| Source passage |
↓
Autoscale using replicas

Harness Delegates are responsible for executing various types of workloads, and the amount of resources consumed depends on the specific type of workload being performed. Harness cannot predict the specific resource requirements for a particular workload in advance. Autoscaling Harness Delegate using replicas is a useful feature that can help ensure your deployments are executed efficiently, without downtime or resource overload.

Enable the dynamic threshold for delegate resources

You can set the delegate to reject new tasks if x% of memory is being consumed. You can then spin up new delegates when resources are above the threshold. For more information, go to Configure delegate resource threshold.

Configure Harness Delegate autoscaling using replicas for Helm chart deployments

To access the default Helm chart for the values.yaml file, go to Harness Delegate Helm chart.

note

You can also update the Harness Delegate YAML file in addition to the Helm chart.

To auto scale the delegate, do the following:

In your values.yaml file, go to autoscaling parameters.

autoscaling:
  enabled: false
  minReplicas: 1
  maxReplicas: 10
  targetCPUUtilizationPercentage: 80
  # targetMemoryUtilizationPercentage: 80

Set enabled to true.
Specify the minimum and maximum number of replicas you want to use in the minReplicas and maxReplicas parameters.

To fine-tune your autoscaling, you can set the targetCPUUtilizationPercentage to add a new replica if CPU utilization exceeds this percentage.
(Optional) Set the targetMemoryUtilizationPercentage to add a new replica if memory utilization exceeds this percentage.
Save the file, and restart your pods.

When you create a deployment, Harness automatically spins up new replicas of your delegate as needed to ensure the deployment is completed.

Configure Harness Delegate autoscaling using replicas for Kubernetes 1.23 and later

The HPA configuration setting is included in the default Kubernetes delegate YAML file. Harness updated the default HPA in the Harness Delegate YAML versions 24.02.82302 and later to use autoscaling/v2 instead of autoscaling/v1, which was used in earlier delegate versions.
↑
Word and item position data
↓
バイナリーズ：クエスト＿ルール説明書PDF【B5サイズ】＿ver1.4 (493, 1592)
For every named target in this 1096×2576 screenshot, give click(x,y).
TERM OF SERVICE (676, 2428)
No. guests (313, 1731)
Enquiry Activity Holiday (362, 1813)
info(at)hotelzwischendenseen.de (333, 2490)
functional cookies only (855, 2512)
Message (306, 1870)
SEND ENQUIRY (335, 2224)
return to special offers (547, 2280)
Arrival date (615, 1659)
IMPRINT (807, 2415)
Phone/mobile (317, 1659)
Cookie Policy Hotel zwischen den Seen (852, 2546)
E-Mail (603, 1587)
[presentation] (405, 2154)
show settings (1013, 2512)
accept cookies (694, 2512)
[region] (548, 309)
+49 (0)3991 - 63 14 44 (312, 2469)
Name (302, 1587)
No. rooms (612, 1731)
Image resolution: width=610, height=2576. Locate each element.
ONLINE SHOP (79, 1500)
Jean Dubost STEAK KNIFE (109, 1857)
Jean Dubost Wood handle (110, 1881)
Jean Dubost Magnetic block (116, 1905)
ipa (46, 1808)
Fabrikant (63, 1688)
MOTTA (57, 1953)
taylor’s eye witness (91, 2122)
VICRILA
↑
| Exercise instructions |
1. According to the autoscaling page, why is autoscaling the Harness Delegate with replicas useful? Answer in one to three sentences.
2. From the autoscaling page, extract the passage starting with "To auto scale" and going on through "enabled to true.".

| Results of the tasks |
1. Delegates run many types of workloads, and their resource use depends on the type, so Harness cannot predict a workload's resource needs in advance. Autoscaling with replicas helps deployments run efficiently without downtime or resource overload.

2.
To auto scale the delegate, do the following:

In your values.yaml file, go to autoscaling parameters.

autoscaling:
  enabled: false
  minReplicas: 1
  maxReplicas: 10
  targetCPUUtilizationPercentage: 80
  # targetMemoryUtilizationPercentage: 80

Set enabled to true.